We must find ways to minimize the “tax” imposed by the various steps in the development workflow, particularly complicated in today’s microservices and cloud native environments. The right combination of platform approach and developer experience can do this.
Some of the tools mentioned at the conference that offer solutions for a better developer experience were:
- Tools like Specmatic offer a way to test for conformance, compatibility, and drift at design time, tackling problems early.
- Languages like TypeSpec elevate API documentation to first-class status, making it easier for developers to maintain consistency and clarity.
- Of course, I’d be remiss not to mention tools like Blackbird as invaluable in optimizing the inner and outer developer loops.
These were just a few of the tools that provide that composability I mentioned earlier and fit into your existing workflow rather than forcing you to adapt to theirs.
3. There’s Low-Hanging Fruit: We Must Get Security Right
While the challenges are significant, there are still opportunities for quick wins if you’re looking in the right places. After listening to all the sessions, it’s evident that good security practices stand out among the most accessible opportunities for improvement, no matter where you are stuck in the API life cycle. Tried-and-tested patterns for avoiding common authentication and authorization pitfalls can greatly reduce security risks. Additionally, regularly performing vulnerability assessments and applying encryption to sensitive data both in transit and at rest can further protect APIs from potential exploits.
And of course, we can’t forget the popular zero trust approach that’s rooted in the principle of treating users, systems and network traffic as fundamentally untrusted even though they are within the security perimeter established by a firewall. Or, many are seeking to shift security left to ensure it’s more of a priority earlier on in the SDLC.
Whatever you’re doing to ensure security is a priority, getting it right is one of the lowest-hanging fruits developers can grasp, and many of us are still failing. And with the rise in breaches and attackers (400% increase in the last six months alone, according to Salt Security), we can no longer afford to ignore beefing up our security measures.
4. The Future Is Artificial and Insecure
AI was, unsurprisingly, the elephant in every room at the summit, as it’s been at every conference, panel and article subject for the past year. As much as the industry is talking about APIs, AI is influencing everything, from how we build APIs to how our consumers interact with them. The challenge for API designers isn’t just about how to use AI, but also about creating APIs and platforms that can adapt to how others are using AI in their systems.
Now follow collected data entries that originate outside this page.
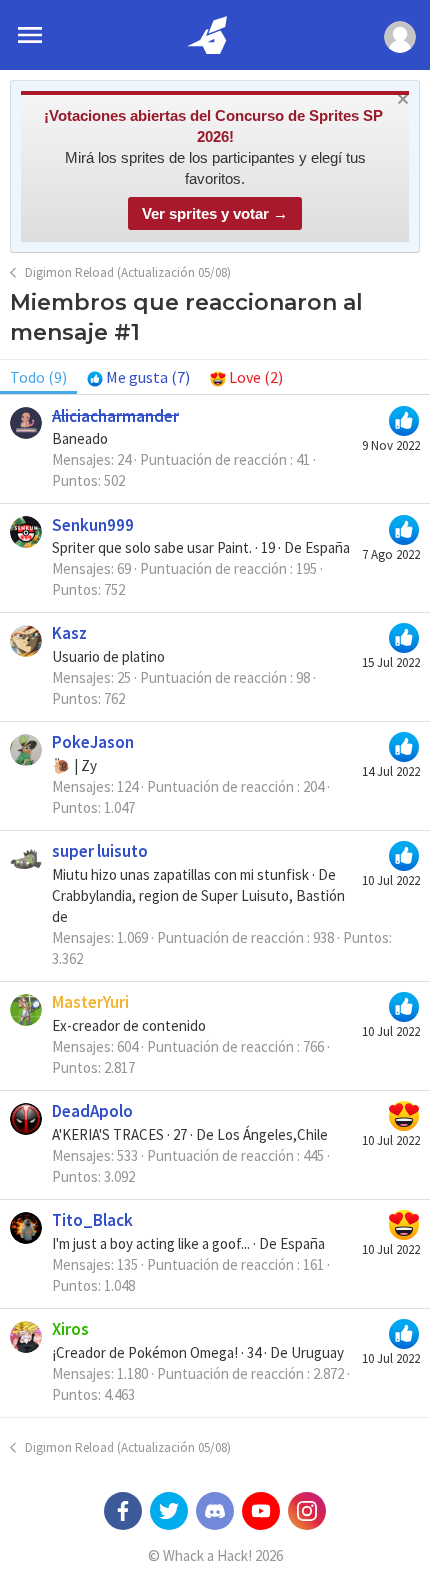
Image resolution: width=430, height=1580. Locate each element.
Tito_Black (92, 1220)
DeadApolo (92, 1111)
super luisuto (100, 851)
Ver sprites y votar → (215, 213)
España (327, 547)
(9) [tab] (38, 377)
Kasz (69, 633)
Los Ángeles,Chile (272, 1134)
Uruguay (317, 1352)
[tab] (138, 377)
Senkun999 (93, 525)
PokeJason (93, 742)
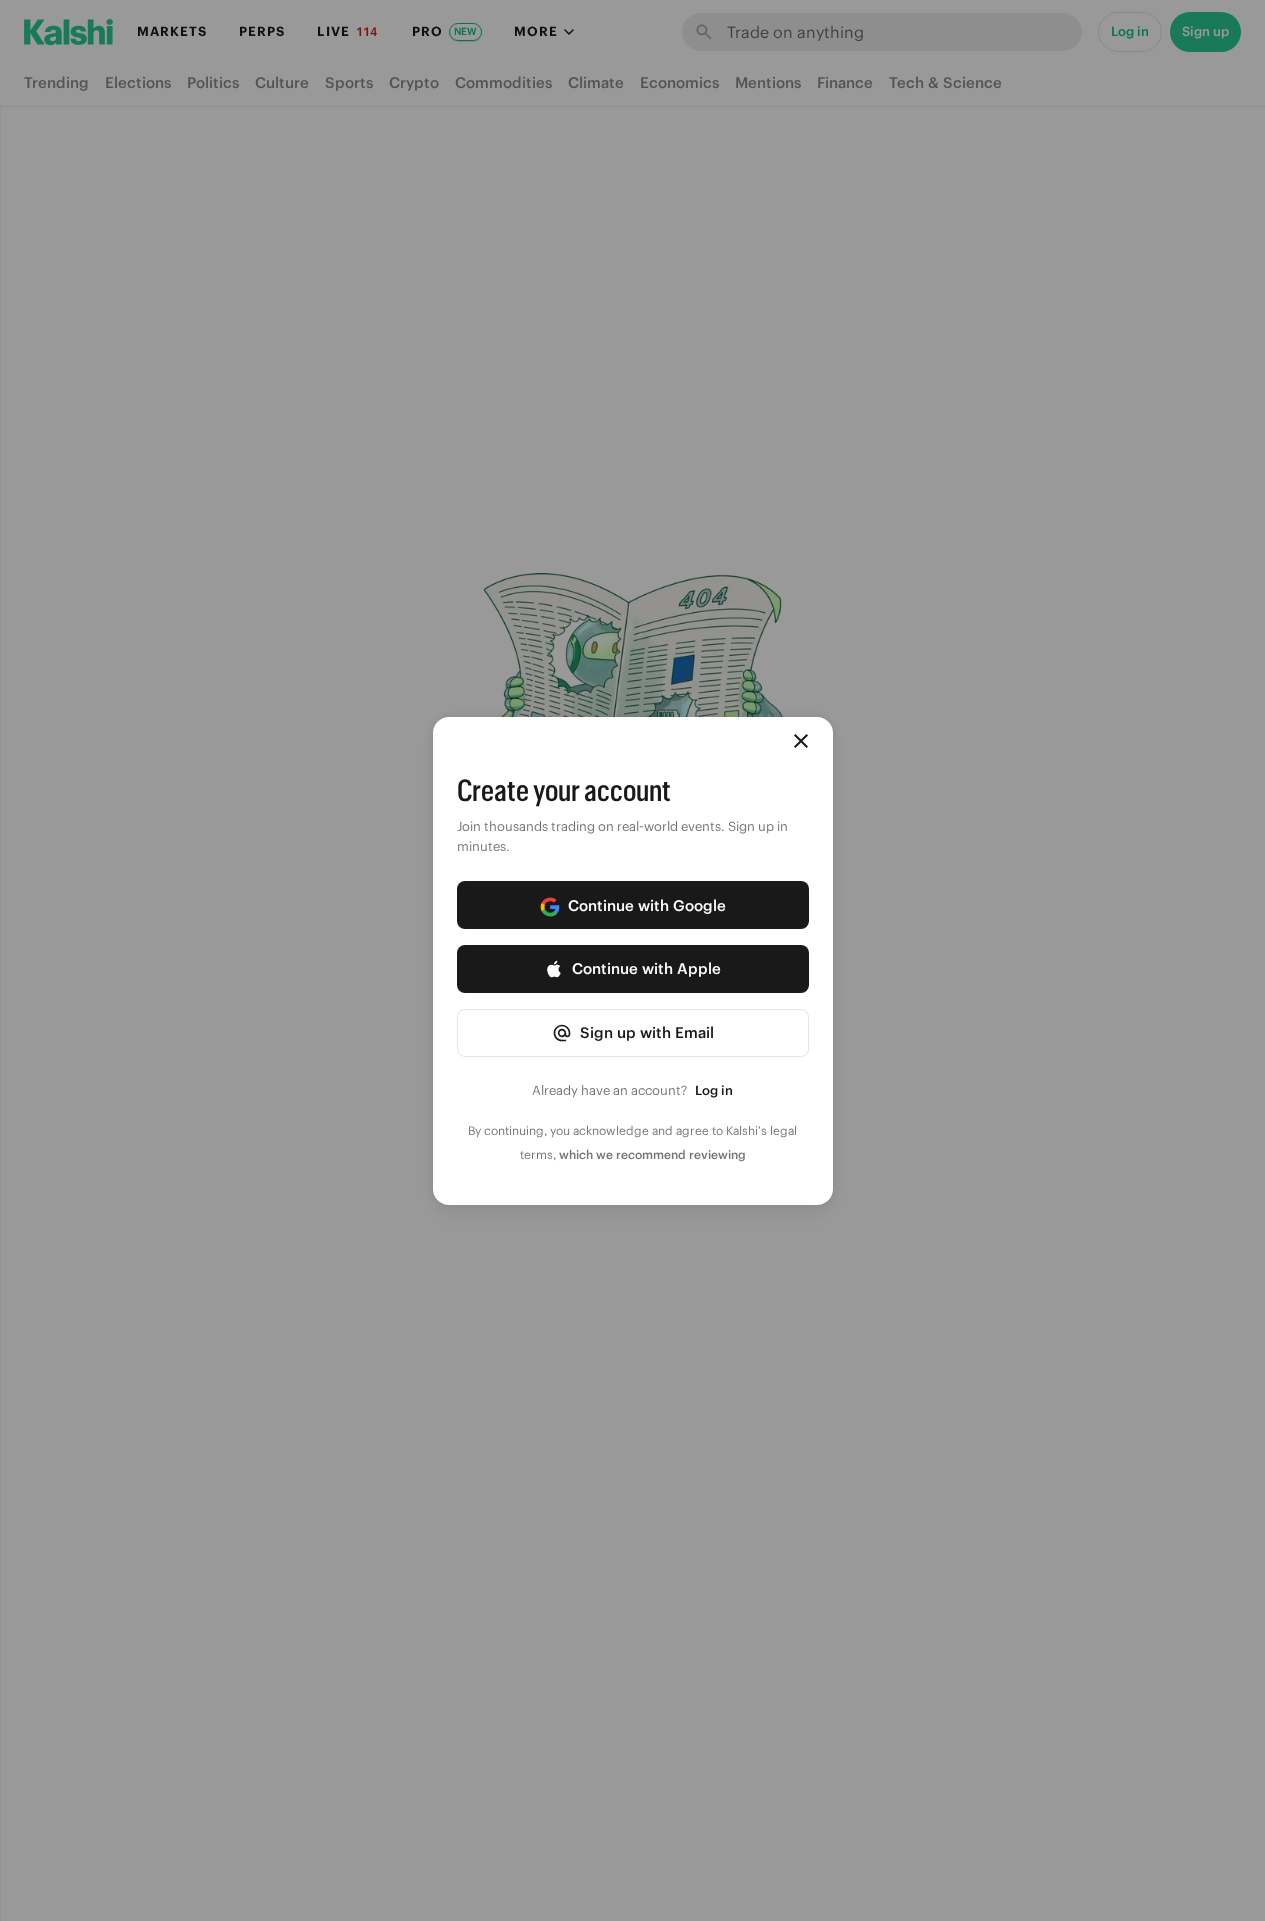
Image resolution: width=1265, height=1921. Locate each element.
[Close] (801, 741)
Of course, with more APIs come more sprawl and more drift, factors that greatly expand the surface for security attacks. As developers and businesses alike try to navigate this expanding complexity, the question of who and what to trust becomes more pressing. The unfortunate answer is simple: nobody and nothing. Zero trust architectures and rigorous validation practices are becoming more relevant.
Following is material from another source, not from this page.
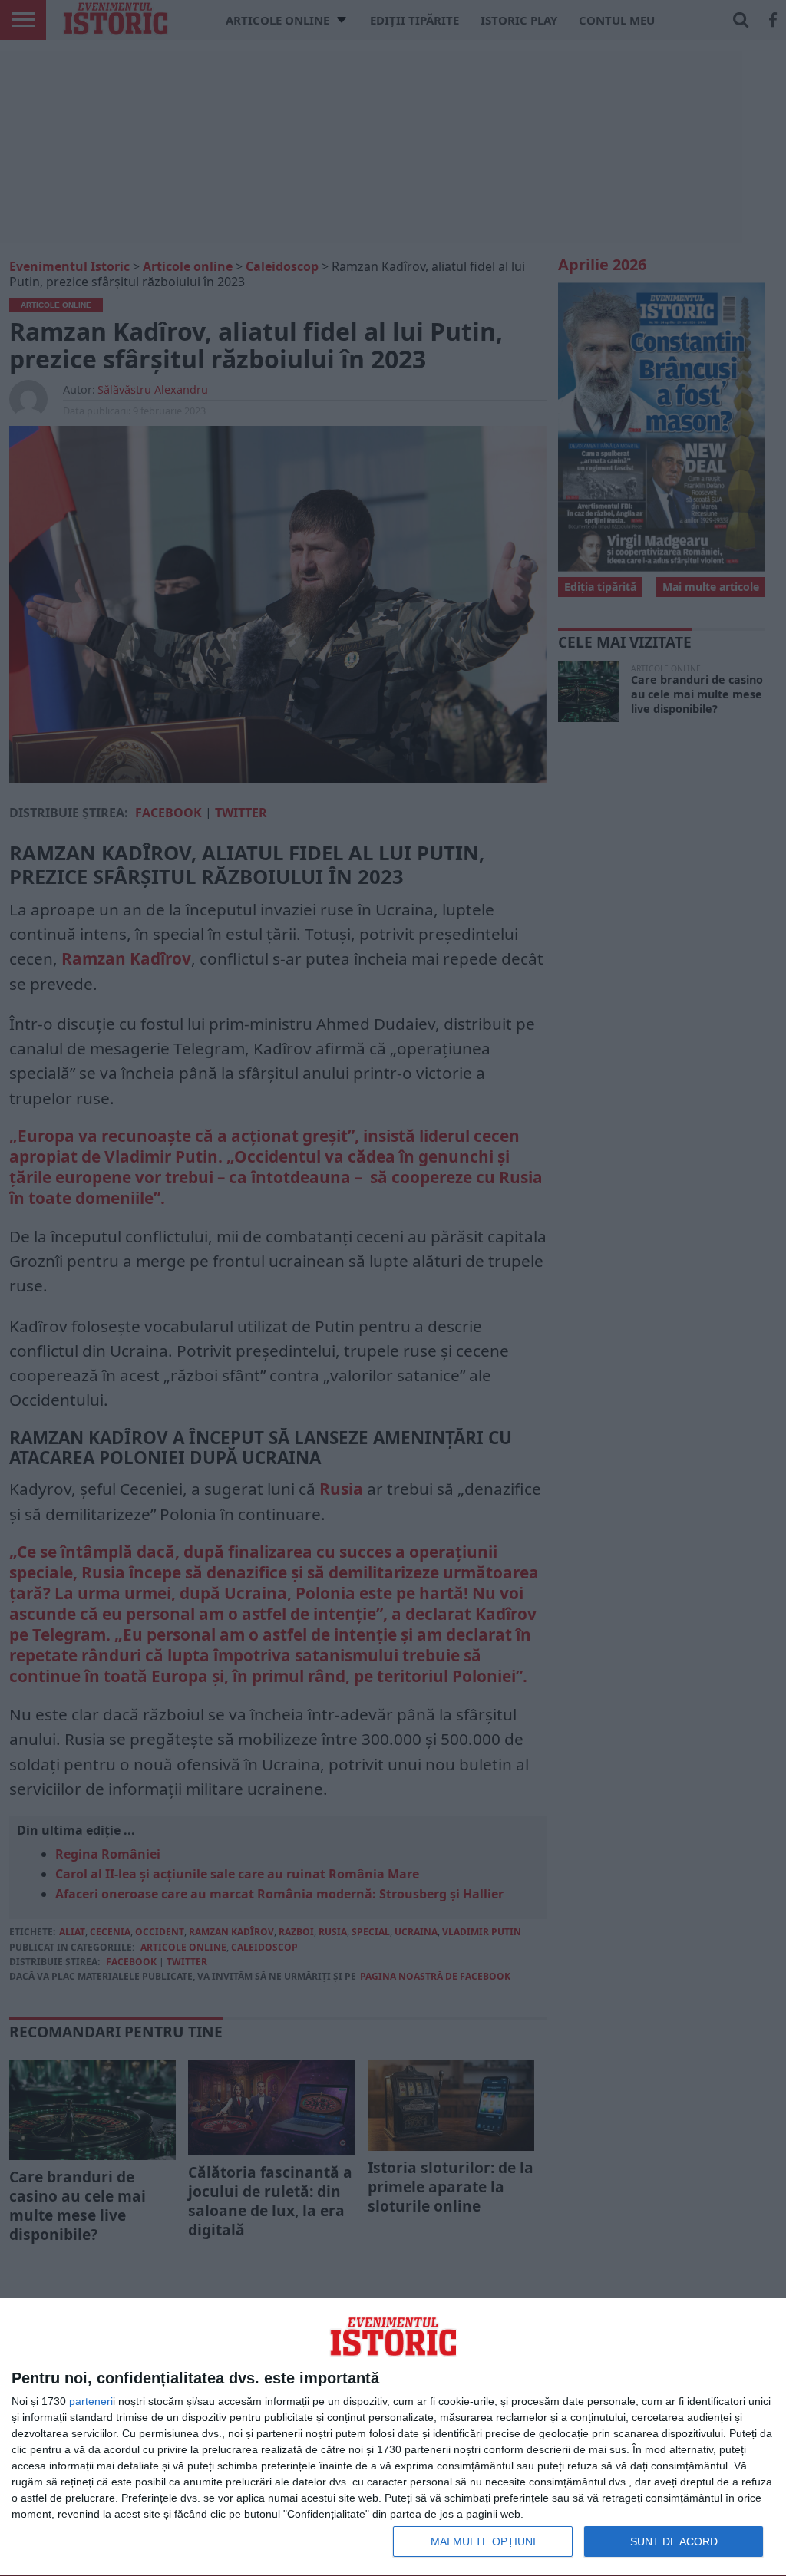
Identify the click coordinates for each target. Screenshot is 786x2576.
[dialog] (393, 2437)
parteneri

The good news is that solutions to combating that sprawl are increasingly abundant. Whether you call it “governance,” “standardization” or “having a platform strategy,” these solutions will only become more important to the API economy as APIs proliferate and our need for composable, flexible microservice architectures increases.
In the end, it was a great chance to connect with other API-minded colleagues and technology leaders at the summit. The new frontier is a promising one as long as you’re armed with the right tools, approaches and mindset.